##### TEXT BLOCK
Many of the visuals that flicker throughout the videos developed by Lamar and Free reside in an unending tension—the duty of the black artist to himself versus the purpose of the black artist to his community. That becomes even more tangled when you consider the deliberate social fracturing out of which black art so often arises: housing inequality and denied access to wealth, a deliberate plot to incarcerate black men, depleted mental health resources, skewed educational opportunities. Recently, the artist and educator Elise Peterson posed similar questions in regard to her work, sourced from her video collages, which confront themes of loss, struggle, faith, and community. (Disclosure: Peterson is a friend.) “Does the Black artist have any responsibility to express optimism?” she asked on her Instagram Story. “Is carrying the weight of Black America a choice or an existence?” What is the black artist’s responsibility against these forces? To chronicle the pain? To offer hope? To simply present more questions?

With calculation and cool, Lamar’s work puts a prism to the black interior, diffracting a glimmer of light into the shadows of America—in “Bitch, Don’t Kill My Vibe” and “King Kunta,” what was thought ugly is made beautiful; what has been despised is now exalted. Men and women dance and crip-walk across pavement in front of project buildings because it is sacred, a ritual of belonging and togetherness. It is the same known humanity that Deana Lawson documented in her photo series at the Whitney Bienneal in New York City this year. What viewers see in each video is just as powerful as what we’ve heard time and again in Lamar’s dense, novelistic wordplay across his four albums, each one more staggering than the last. Thirty years ago, filmmakers like John Singleton and Spike Lee chose not to answer questions but to complicate them; now Lamar is doing the same, to bracing effect. By framing his videos deep within a complex network of blackness—a blackness he has lived and fought for and loved hard his whole life—a truer portrait emerges.
##########
- **EXERCISE OBJECTIVE**:
Copy the passage about Lamar's videos and the black artist's responsibility word for word, from its first sentence to its last.
##### EXCERPTED RECORDS
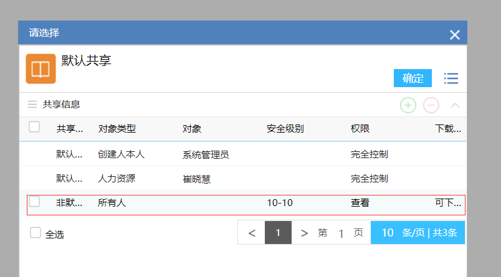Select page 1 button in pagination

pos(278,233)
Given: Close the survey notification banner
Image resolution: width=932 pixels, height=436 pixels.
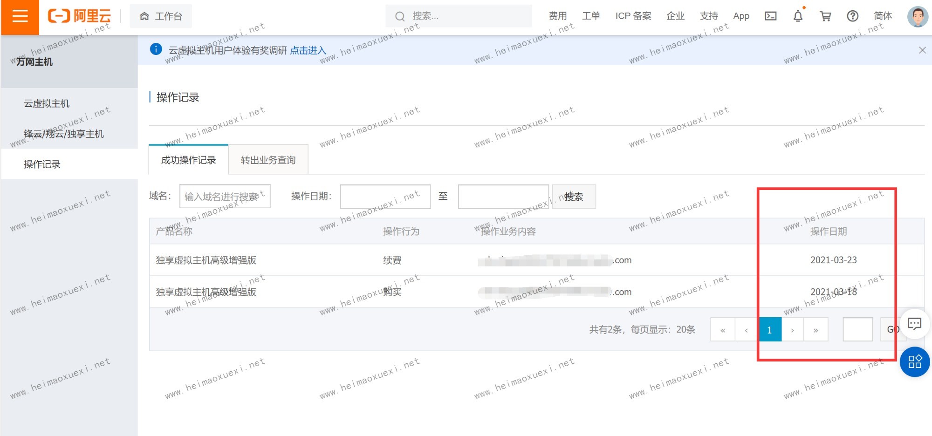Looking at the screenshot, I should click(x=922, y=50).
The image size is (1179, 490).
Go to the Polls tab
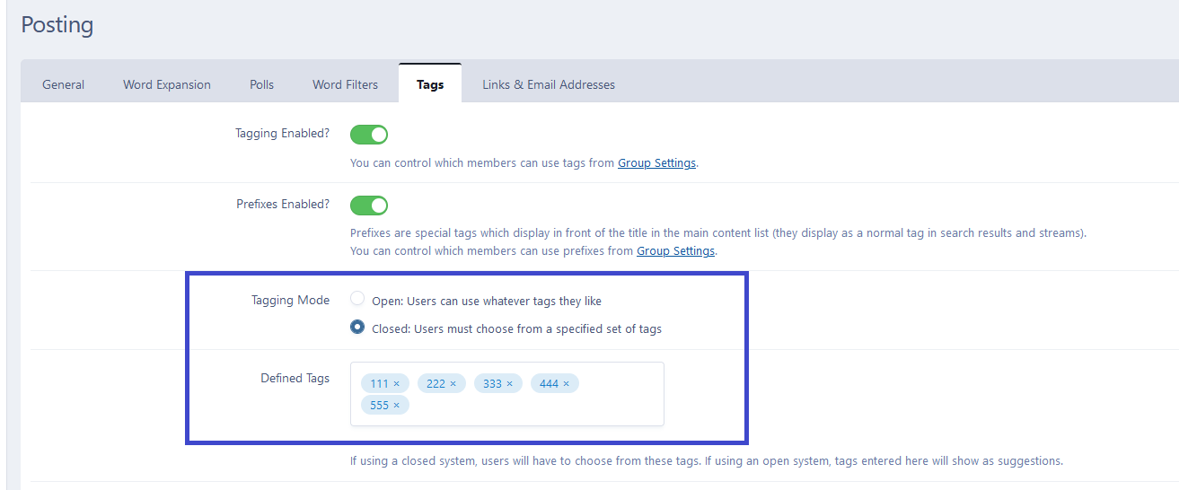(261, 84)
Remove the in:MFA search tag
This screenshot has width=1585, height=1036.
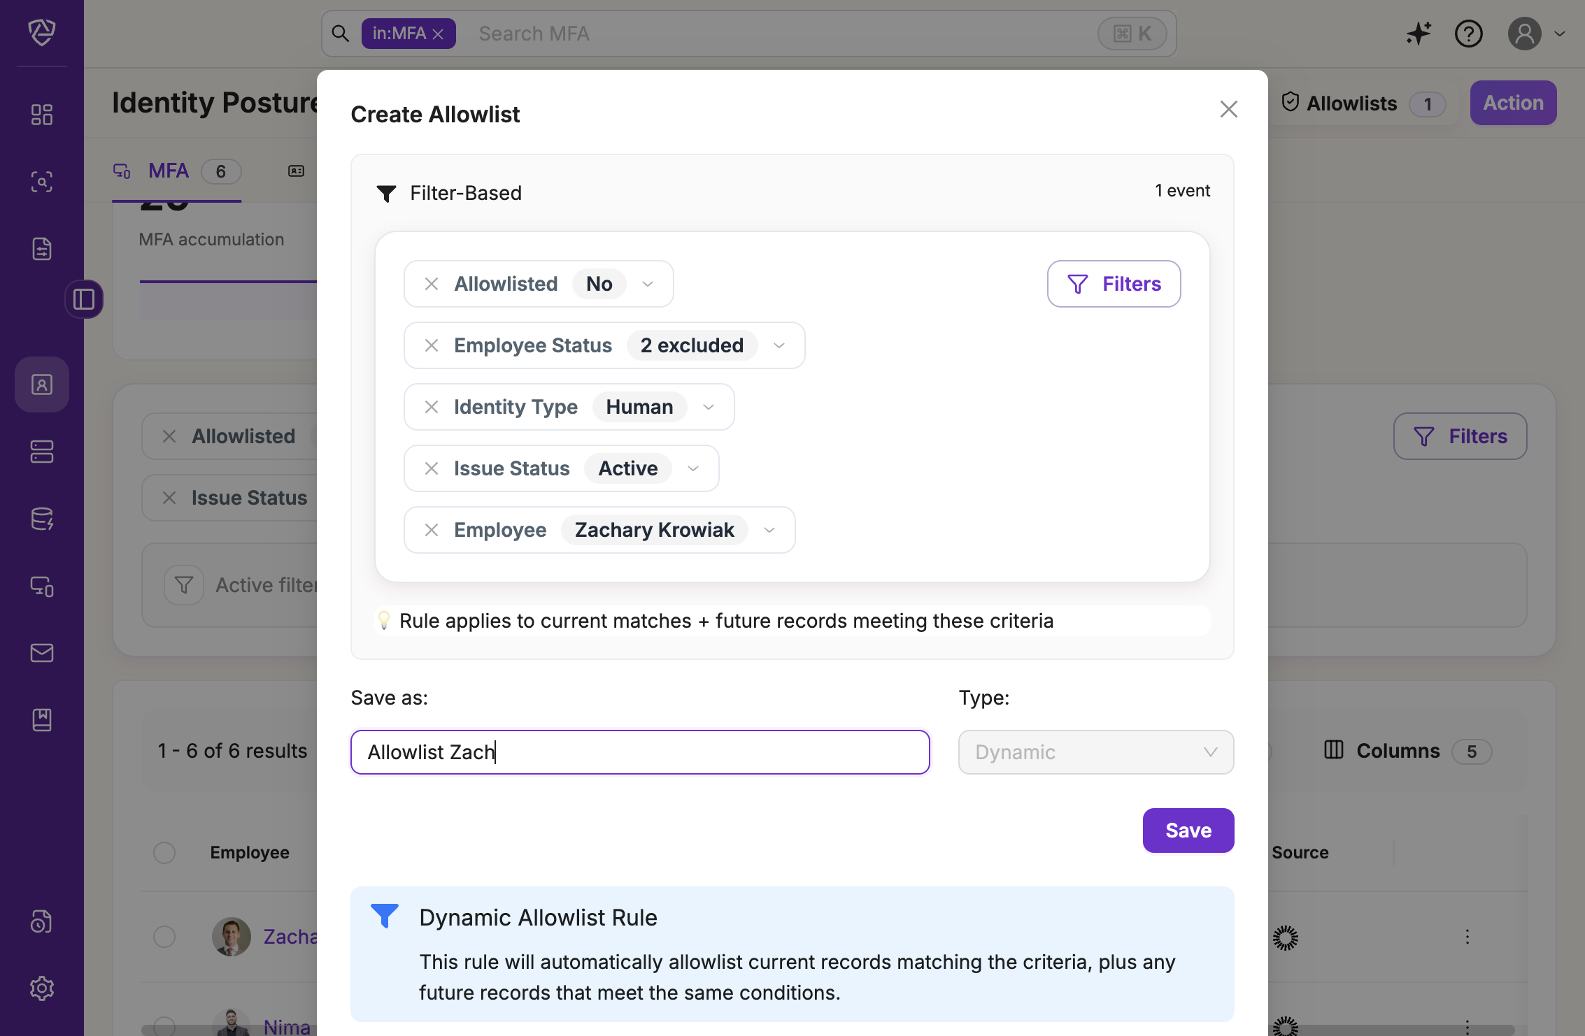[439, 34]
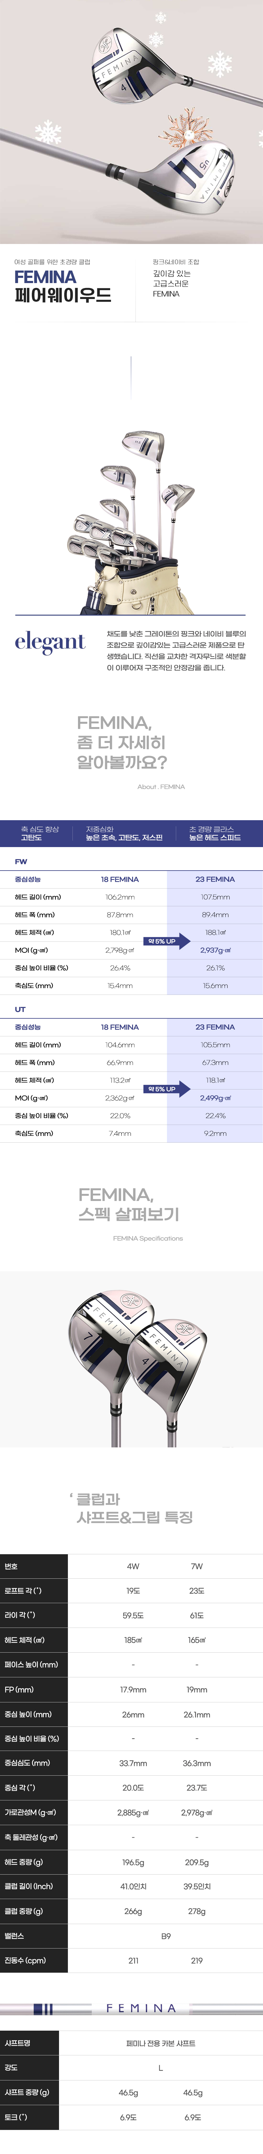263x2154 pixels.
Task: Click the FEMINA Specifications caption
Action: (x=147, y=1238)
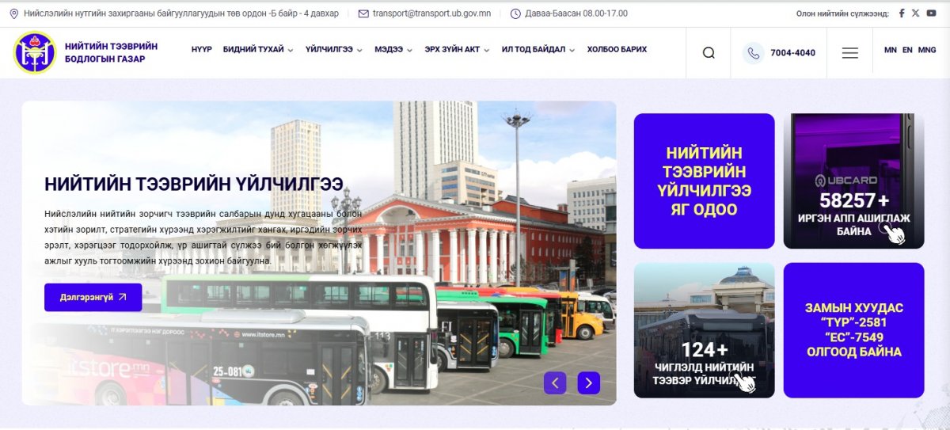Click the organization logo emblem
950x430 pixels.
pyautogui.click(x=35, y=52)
##########
- **REPLY TO THE EXERCISE**:
Many of the visuals that flicker throughout the videos developed by Lamar and Free reside in an unending tension—the duty of the black artist to himself versus the purpose of the black artist to his community. That becomes even more tangled when you consider the deliberate social fracturing out of which black art so often arises: housing inequality and denied access to wealth, a deliberate plot to incarcerate black men, depleted mental health resources, skewed educational opportunities. Recently, the artist and educator Elise Peterson posed similar questions in regard to her work, sourced from her video collages, which confront themes of loss, struggle, faith, and community. (Disclosure: Peterson is a friend.) “Does the Black artist have any responsibility to express optimism?” she asked on her Instagram Story. “Is carrying the weight of Black America a choice or an existence?” What is the black artist’s responsibility against these forces? To chronicle the pain? To offer hope? To simply present more questions?

With calculation and cool, Lamar’s work puts a prism to the black interior, diffracting a glimmer of light into the shadows of America—in “Bitch, Don’t Kill My Vibe” and “King Kunta,” what was thought ugly is made beautiful; what has been despised is now exalted. Men and women dance and crip-walk across pavement in front of project buildings because it is sacred, a ritual of belonging and togetherness. It is the same known humanity that Deana Lawson documented in her photo series at the Whitney Bienneal in New York City this year. What viewers see in each video is just as powerful as what we’ve heard time and again in Lamar’s dense, novelistic wordplay across his four albums, each one more staggering than the last. Thirty years ago, filmmakers like John Singleton and Spike Lee chose not to answer questions but to complicate them; now Lamar is doing the same, to bracing effect. By framing his videos deep within a complex network of blackness—a blackness he has lived and fought for and loved hard his whole life—a truer portrait emerges.